▶ _INFORMATION PROVIDED_
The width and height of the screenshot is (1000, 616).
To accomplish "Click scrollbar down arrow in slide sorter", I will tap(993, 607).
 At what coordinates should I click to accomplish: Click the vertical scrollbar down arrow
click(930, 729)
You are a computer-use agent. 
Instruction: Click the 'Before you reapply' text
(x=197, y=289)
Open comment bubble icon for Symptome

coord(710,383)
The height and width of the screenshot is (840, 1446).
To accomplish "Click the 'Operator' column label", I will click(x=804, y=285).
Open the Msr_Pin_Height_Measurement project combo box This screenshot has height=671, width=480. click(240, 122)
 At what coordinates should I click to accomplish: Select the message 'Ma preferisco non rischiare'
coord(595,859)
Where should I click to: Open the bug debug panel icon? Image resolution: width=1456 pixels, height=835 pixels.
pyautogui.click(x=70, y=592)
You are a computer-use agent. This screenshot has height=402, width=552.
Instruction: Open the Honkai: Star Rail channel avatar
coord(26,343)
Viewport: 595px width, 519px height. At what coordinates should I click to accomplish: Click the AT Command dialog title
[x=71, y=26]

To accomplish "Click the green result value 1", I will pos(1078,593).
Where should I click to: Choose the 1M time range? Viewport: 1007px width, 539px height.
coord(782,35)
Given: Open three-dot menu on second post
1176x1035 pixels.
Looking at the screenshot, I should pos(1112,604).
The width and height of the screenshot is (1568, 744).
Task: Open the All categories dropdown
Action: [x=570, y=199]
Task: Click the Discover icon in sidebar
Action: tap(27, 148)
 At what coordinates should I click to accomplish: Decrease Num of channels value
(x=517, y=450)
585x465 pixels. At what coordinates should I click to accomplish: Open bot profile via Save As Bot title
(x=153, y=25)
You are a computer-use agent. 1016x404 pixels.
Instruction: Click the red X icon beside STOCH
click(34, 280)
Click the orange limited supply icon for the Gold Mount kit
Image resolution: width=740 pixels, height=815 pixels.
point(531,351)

▶ _GOAL OF THE EXERCISE_
Transcribe all of the lines in the records precisely.

▶ _RESPONSE TO THIS EXERCISE_
The width and height of the screenshot is (1000, 616).
To accomplish "Click scrollbar down arrow in slide sorter", I will tap(993, 607).
 At what coordinates should I click to accomplish: Click the vertical scrollbar down arrow
click(930, 729)
You are a computer-use agent. 
Instruction: Click the 'Before you reapply' text
(x=197, y=289)
Open comment bubble icon for Symptome

coord(710,383)
The height and width of the screenshot is (840, 1446).
To accomplish "Click the 'Operator' column label", I will click(x=804, y=285).
Open the Msr_Pin_Height_Measurement project combo box This screenshot has height=671, width=480. click(240, 122)
 At what coordinates should I click to accomplish: Select the message 'Ma preferisco non rischiare'
coord(595,859)
Where should I click to: Open the bug debug panel icon? Image resolution: width=1456 pixels, height=835 pixels.
pyautogui.click(x=70, y=592)
You are a computer-use agent. This screenshot has height=402, width=552.
Instruction: Open the Honkai: Star Rail channel avatar
coord(26,343)
Viewport: 595px width, 519px height. At what coordinates should I click to accomplish: Click the AT Command dialog title
[x=71, y=26]

To accomplish "Click the green result value 1", I will pos(1078,593).
Where should I click to: Choose the 1M time range? Viewport: 1007px width, 539px height.
coord(782,35)
Given: Open three-dot menu on second post
1176x1035 pixels.
Looking at the screenshot, I should pos(1112,604).
The width and height of the screenshot is (1568, 744).
Task: Open the All categories dropdown
Action: [x=570, y=199]
Task: Click the Discover icon in sidebar
Action: tap(27, 148)
 At what coordinates should I click to accomplish: Decrease Num of channels value
(x=517, y=450)
585x465 pixels. At what coordinates should I click to accomplish: Open bot profile via Save As Bot title
(x=153, y=25)
You are a computer-use agent. 1016x404 pixels.
Instruction: Click the red X icon beside STOCH
click(34, 280)
Click the orange limited supply icon for the Gold Mount kit
Image resolution: width=740 pixels, height=815 pixels.
point(531,351)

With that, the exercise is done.